Personal information
- Born: June 19, 1970 (age 55) Birmingham, Alabama, U.S.
- Listed height: 6 ft 4 in (1.93 m)
- Listed weight: 308 lb (140 kg)

Career information
- High school: Homewood (Homewood, Alabama)
- College: Auburn
- NFL draft: 1993: 5th round, 132nd overall pick

Career history
- Miami Dolphins (1993–1996); Chicago Bears (1997); Seattle Seahawks (1998–2007);

Awards and highlights
- Seattle Seahawks Top 50 players; Second-team All-SEC (1992);

Career NFL statistics
- Games played: 208
- Games started: 170
- Fumble recoveries: 5
- Stats at Pro Football Reference

= Chris Gray (American football) =

American football player (born 1970)

Christopher William Gray (born June 19, 1970) is an American former professional football player who was a guard in the National Football League (NFL). He played college football for the Auburn Tigers and was selected 132nd overall by the Miami Dolphins in the fifth round of the 1993 NFL draft.

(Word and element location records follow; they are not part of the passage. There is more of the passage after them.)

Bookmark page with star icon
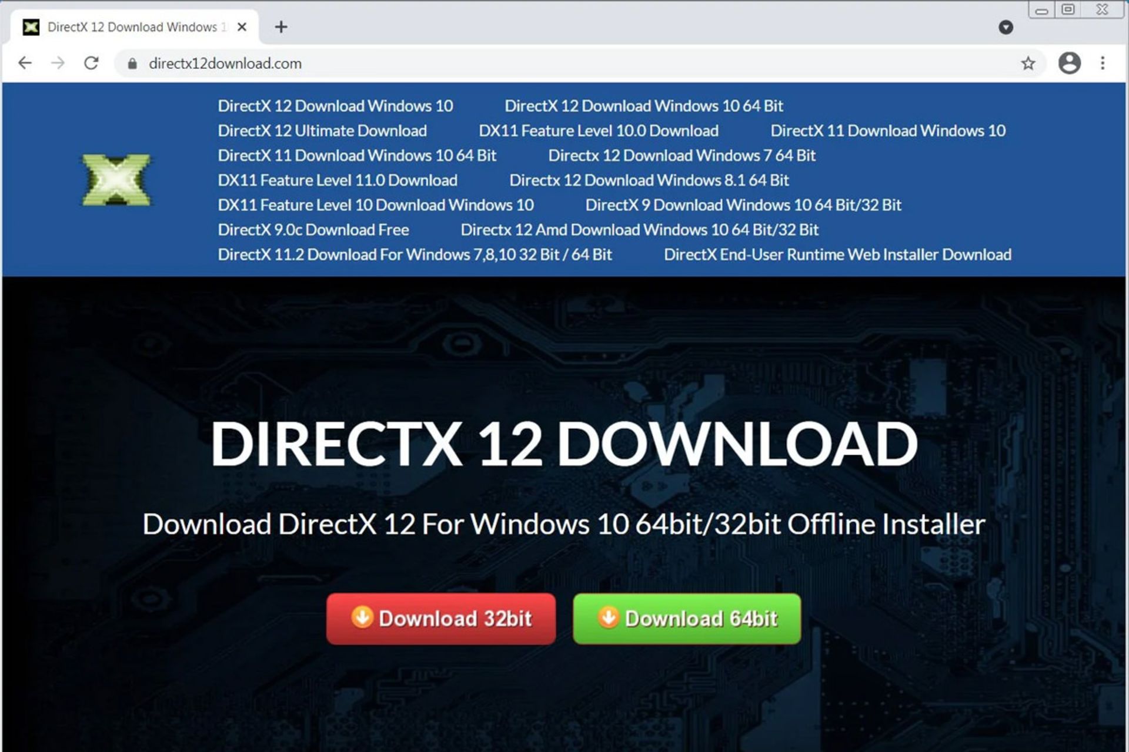 click(1028, 63)
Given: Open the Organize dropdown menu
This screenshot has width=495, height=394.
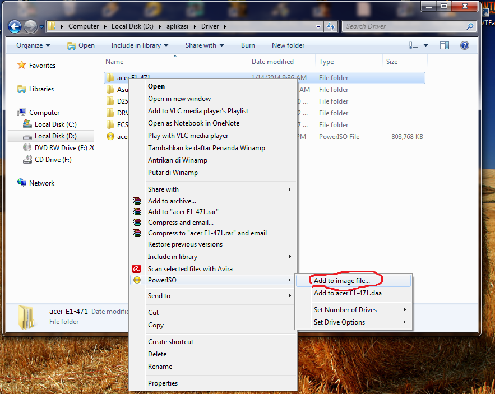Looking at the screenshot, I should coord(30,45).
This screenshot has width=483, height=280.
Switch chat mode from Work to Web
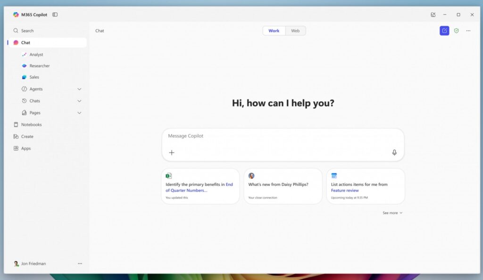point(295,30)
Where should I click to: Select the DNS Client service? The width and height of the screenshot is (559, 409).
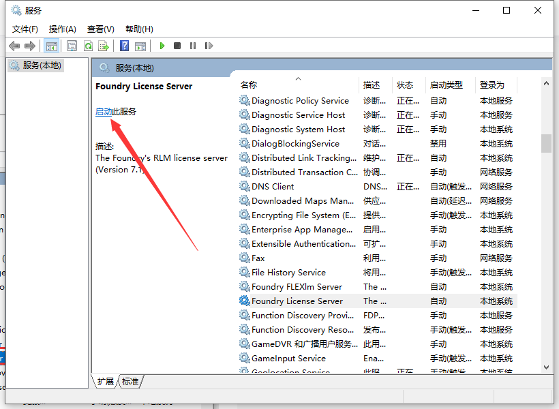point(273,186)
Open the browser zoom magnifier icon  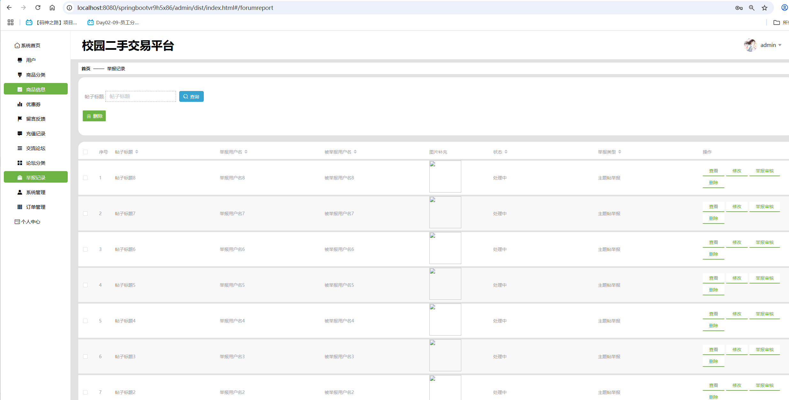point(752,8)
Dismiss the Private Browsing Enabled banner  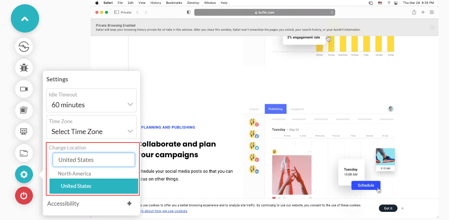click(432, 28)
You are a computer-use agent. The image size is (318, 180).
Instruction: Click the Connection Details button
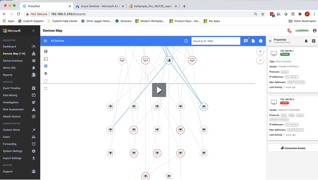point(293,148)
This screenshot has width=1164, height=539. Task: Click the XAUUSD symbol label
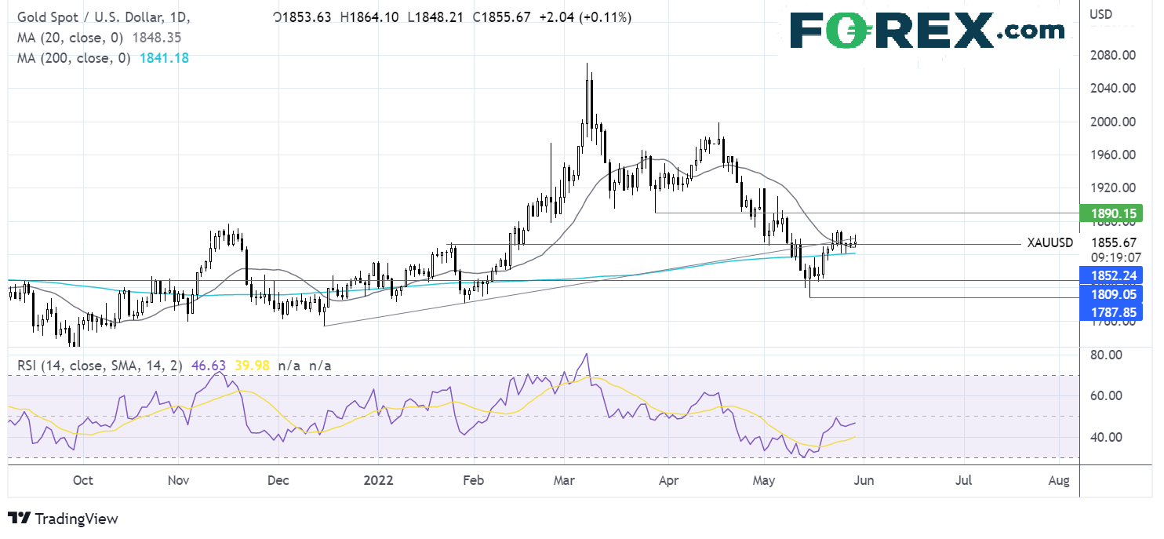[x=1049, y=243]
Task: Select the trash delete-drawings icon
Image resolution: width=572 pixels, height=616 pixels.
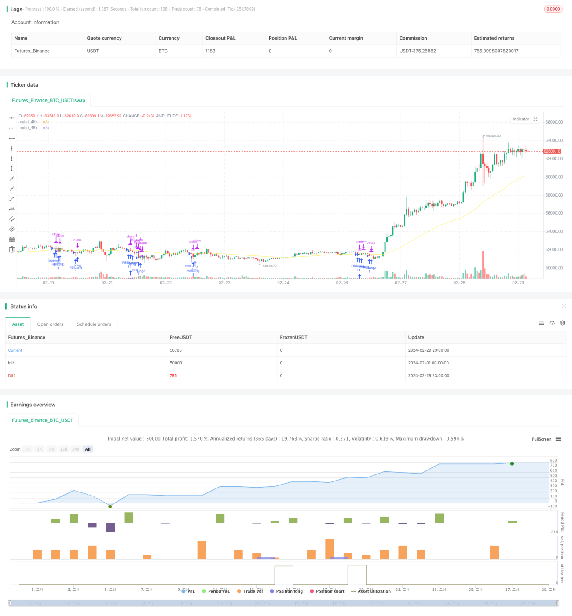Action: (12, 249)
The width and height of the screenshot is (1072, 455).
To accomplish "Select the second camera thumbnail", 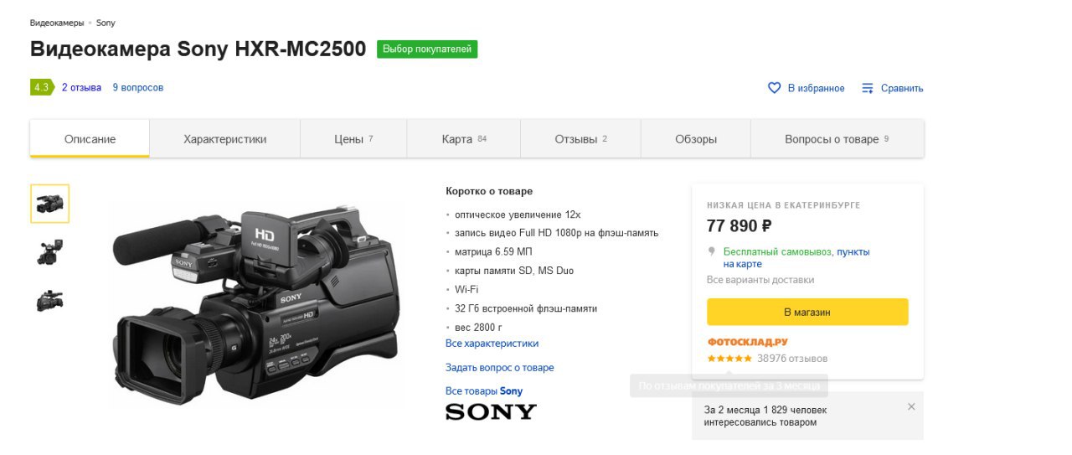I will point(49,251).
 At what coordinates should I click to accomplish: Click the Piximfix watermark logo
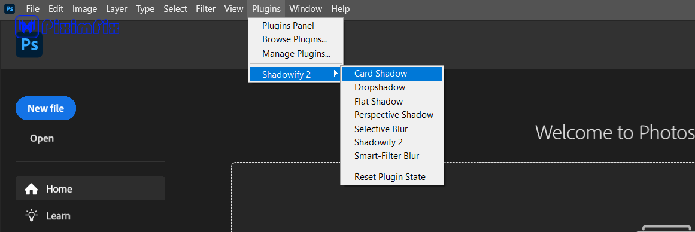tap(68, 26)
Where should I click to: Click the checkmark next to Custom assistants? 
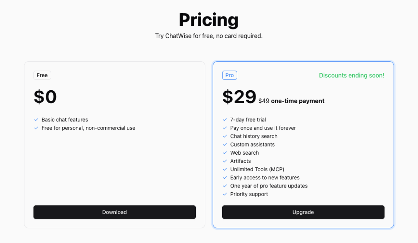[225, 145]
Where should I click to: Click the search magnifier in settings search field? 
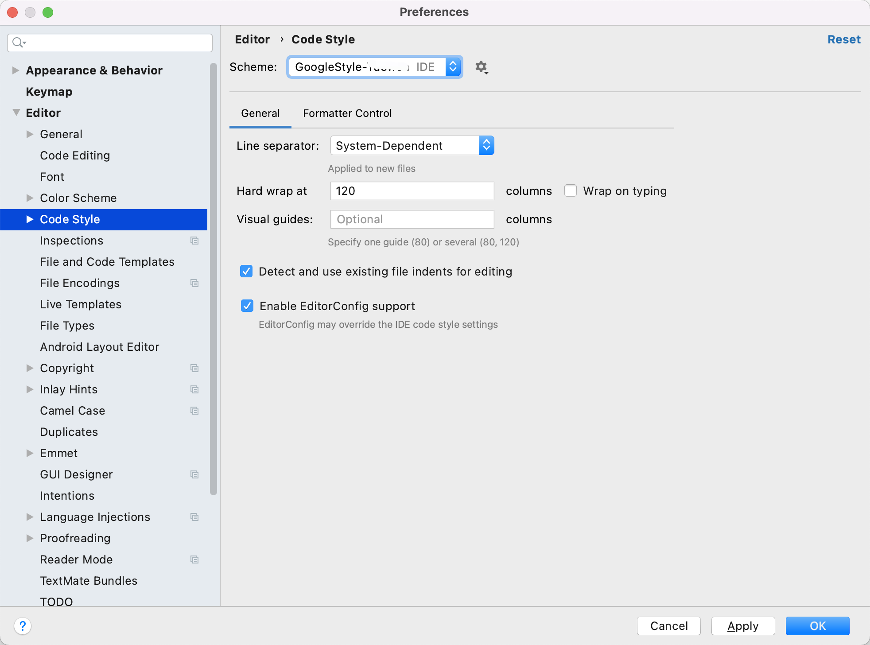coord(19,43)

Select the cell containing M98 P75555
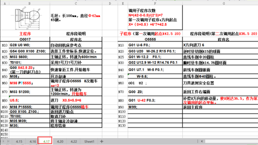(30, 83)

Gray played four seasons with the Dolphins until 1996, one season for the Chicago Bears in 1997 and finally over a decade with the Seattle Seahawks. He retired from the Seahawks prior to the 2008 season because he was "at risk for paralysis because of a lower back and spine injury...."

Chris Gray holds the Seahawks franchise record for consecutive starts with 121 and is 9th for total games with 145.

Although he never made it into the Pro Bowl, he was an integral part of the offensive line that blocked for Matt Hasselbeck and Shaun Alexander during their five consecutive playoff appearances (2003–2007), including Alexander's MVP year in 2005. He was also on the 1999 AFC West Champion Seahawks. During his career with the Seahawks, he played every position on their offensive line.

In 2008, Gray was a recipient of the Ed Block Courage Award, and in 2015, he was inducted into the Alabama Sports Hall of Fame.